Less anticipated, though, was the move across the codes that sees him make his debut as head coach in tomorrow’s Heineken Cup tie at home to Cardiff. Leeds can reach the quarter-finals if they win and other results go their way. After that it is back to battling against relegation from the Guinness Premiership.
League coaches in union are nothing new. Few teams, and fewer successful ones, have been without their league-rooted defence coach in recent years. Defences constructed by Phil Larder (Leicester and England), Clive Griffiths (Wales), Dave Ellis (France) and Shaun Edwards (Wasps) have carried off World Cup, Six Nations, Heineken and Premiership trophies.
But Powell’s appointment, following that of Edwards as head coach at Wasps and Denis Betts to run skills and development at Gloucester, reflects an expansion of the league diaspora. It comes after only three months as offensive coach, much more rapidly than either he or director of rugby Phil Davies expected, a response to miserable early-season form.

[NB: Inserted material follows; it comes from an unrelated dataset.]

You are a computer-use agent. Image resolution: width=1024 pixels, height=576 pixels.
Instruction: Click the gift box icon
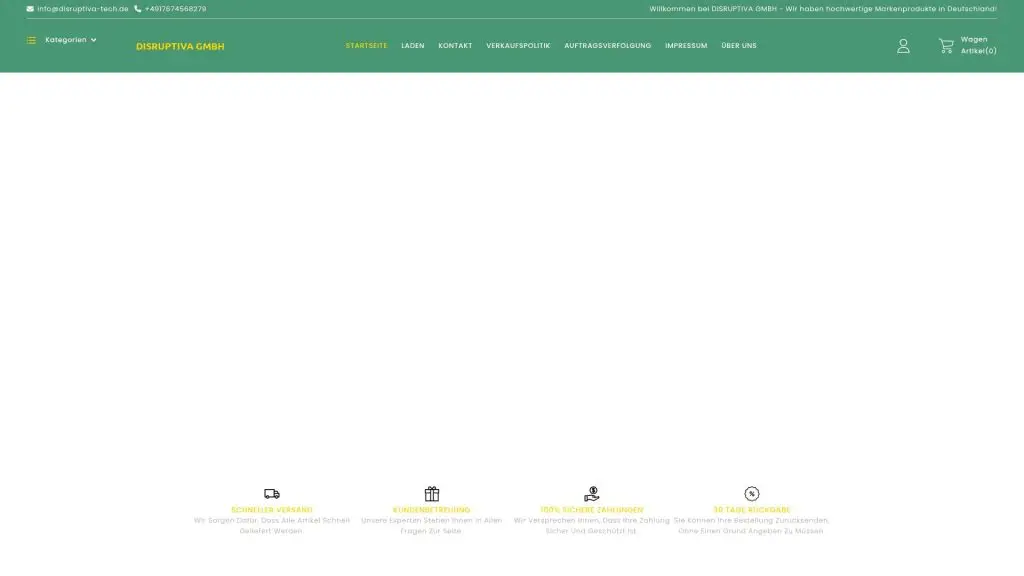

It is one thing to instruct players in one element of play – and there can be little doubt that league has plenty to teach union in terms of the giving, timing and taking of passes, angles of support running and beating an opponent one on one – but quite another, even with Davies there to advise and support, to take on the whole-game responsibilities of the chief coach.
But coaches changing code do not face the same challenges as players. A player lives on the conditioned reflex that allows him instantaneously to make the right decision at full physical stretch – changing codes means adjusting instincts hard-wired by a lifetime in a different game. Coaching is analytical and reflective and draws on skills of motivation and man-management not specific to any sport.
And Powell’s union education predates this season. In July 2003, after 27 months as head coach of the Tykes’ Super League partners Leeds Rhinos, he concluded that he needed to learn more. It was typical of Powell to make the admission, equally characteristic of Leeds chief executive Gary Hetherington – the man who signed him for Sheffield in 1984 – that he did not sack him, but made him director of rugby and encouraged his quest for knowledge.
Part of that research sabbatical was spent at England Rugby Union squad sessions with Larder, another mentor from playing days with England, Great Britain and Keighley.
Personal relationships ease pioneering appointments. Just as Rupert Lowe’s friendship with Sir Clive Woodward underpins Southampton FC’s punt on the former England and Lions coach’s change of code, so Powell’s working relationship with Hetherington over 20 years will have reassured the Leeds boss about this left-field move.
But Hetherington has too much experience of struggle in both codes to make decisions on sentiment. The price of a mistaken appointment at Wasps or Leicester is struggling for a Heineken place.
At Leeds it means relegation. They cannot afford bad appointments, and this has every chance of being a good one.